Lim had said earlier that the Government had floated “trial balloons” on a possible tax hike but possibly backed down after the public noted Deputy Prime Minister Tharman Shanmugaratnam’s comments in 2015 that the Government has enough revenue for the next decade.
Ms Lim stood her ground and refused to retract and apologise for her comments, even when she was pressed by the Finance Minister as well as the Home & Law Affairs Minister.
She asked: “I clearly said that it was my suspicion…it’s my honest suspicion, am I not entitled to have a view?” Ms Lim’s boldness in the House has earned her the praise of Singaporeans, for not cowing to “intimidation tactics”.

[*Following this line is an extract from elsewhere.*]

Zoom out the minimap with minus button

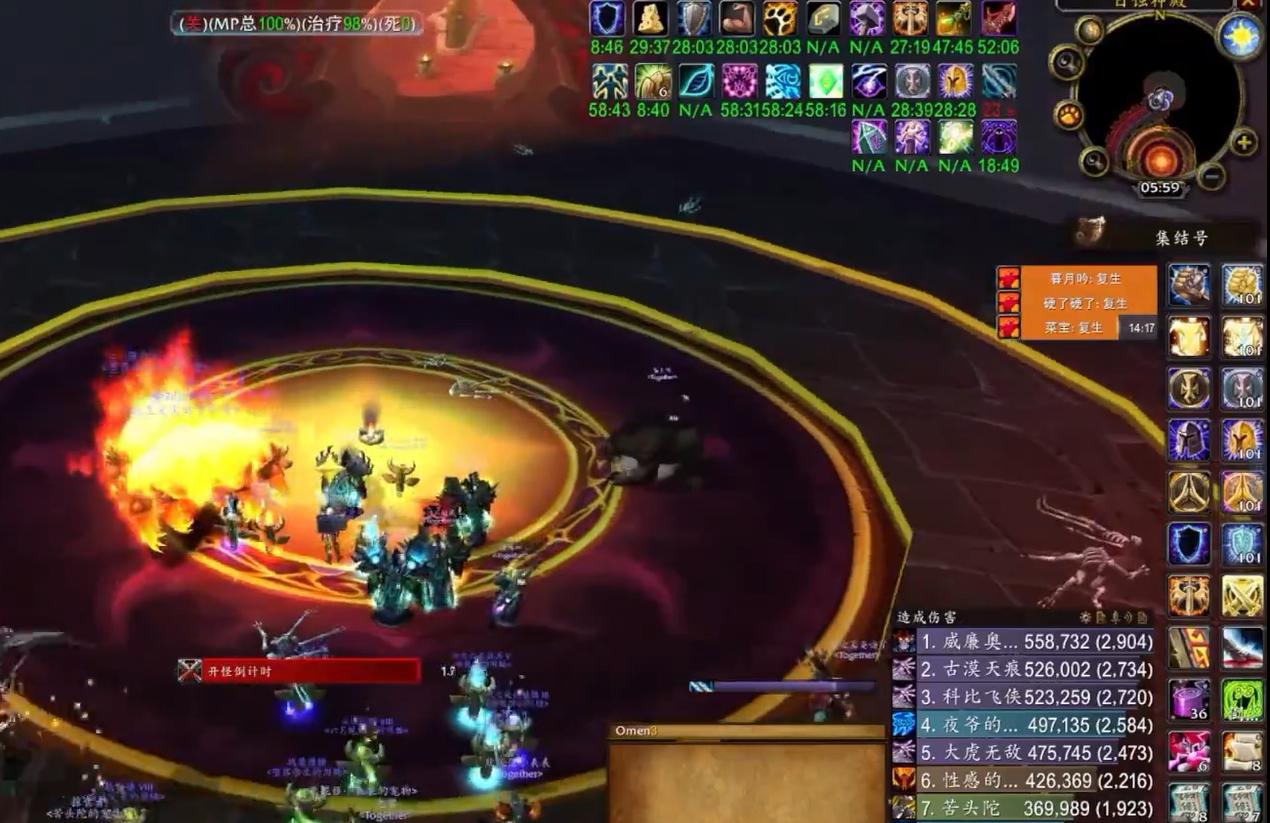[1211, 177]
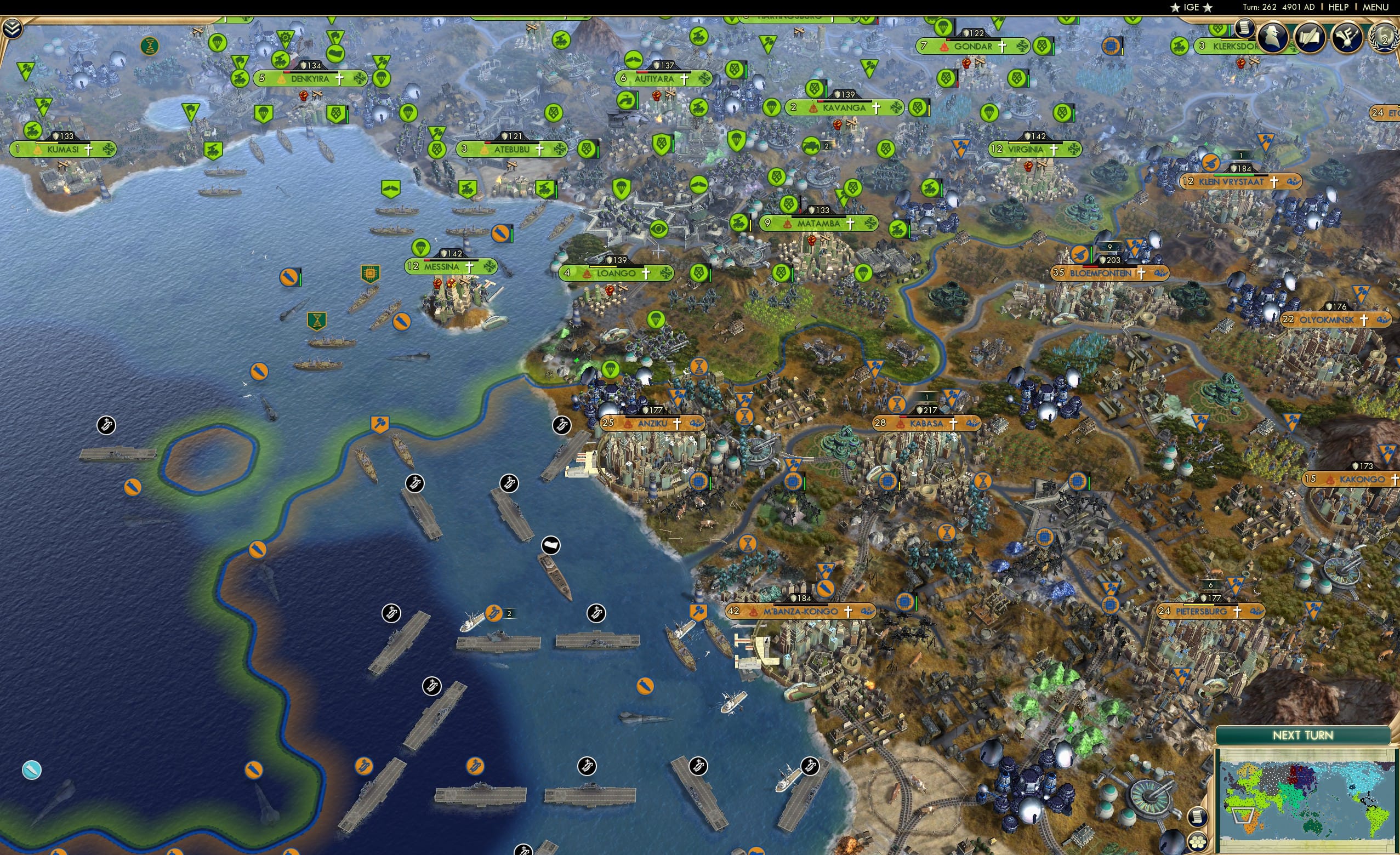Open the notification log scroll icon
1400x855 pixels.
point(1245,30)
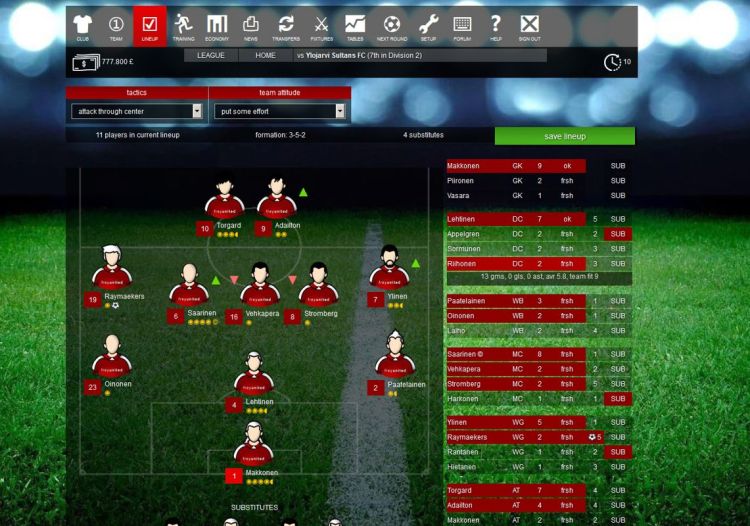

Ms Fu in giving Ms Lim a Thursday deadline (by the end of Parliament’s sitting for the Committee of Supply debates) to withdraw her “allegations”, said: “Ms Lim was suggesting that the Government would have raised the GST immediately, if not for the adverse public reaction when it ‘floated’ the suggestion late last year, and if it had not been ‘stuck’ with a previous statement that it had ‘enough money for the decade’. Ms Lim was in effect accusing the Government of being untruthful when it says that it had planned ahead, and that its proposal to raise the GST between 2021 and 2025 was the result of such planning.”
Ms Fu added that Ms Lim cannot contend that her suspicion remains “reasonable and honestly held”.
“Her allegations have been refuted, the facts she cited have been shown to be inaccurate, and she has not raised any further facts to substantiate her ‘suspicion’. However, Parliamentary privilege does not entitle MPs to knowingly maintain allegations that have been shown to have no factual basis.”
It is unclear how Ms Lim will respond to the charges against her by the Leader of the House. But WP’s Leon Perera eventually apologised for claiming Mediacorp edited Parliament video. He however maintained that he “did not deliberately misrepresent the facts of that incident to this House.”
Socio-political observer Leong Sze Hian had previously condemned such notices to apologies. He said: “only a free and unfettered debate in Parliament can ensure that policies are subject to comprehensive and diverse review, on a continuing basis.”
In 1986, the former chief of Workers’ Party JB Jeyaretnam (JBJ) was referred to the Parliamentary Committee of Privileges for refusing to apologise for alleging in the House that the Government influenced the judiciary.
In what was described as the ‘longest verbal battle’ lasting two-and-three-quarter hours, the late opposition stalwart refused to apologise to then-PM Lee Kuan Yew. Despite repeated demands by Mr Lee, JBJ held that the Government had a hand in the transfer of a former district judge.
Mr Lee later referred to JBJ’s allegation as a ‘smear’ on the government and described JBJ as a “dishonorable man” who refused to apologise for the grave mistake he made.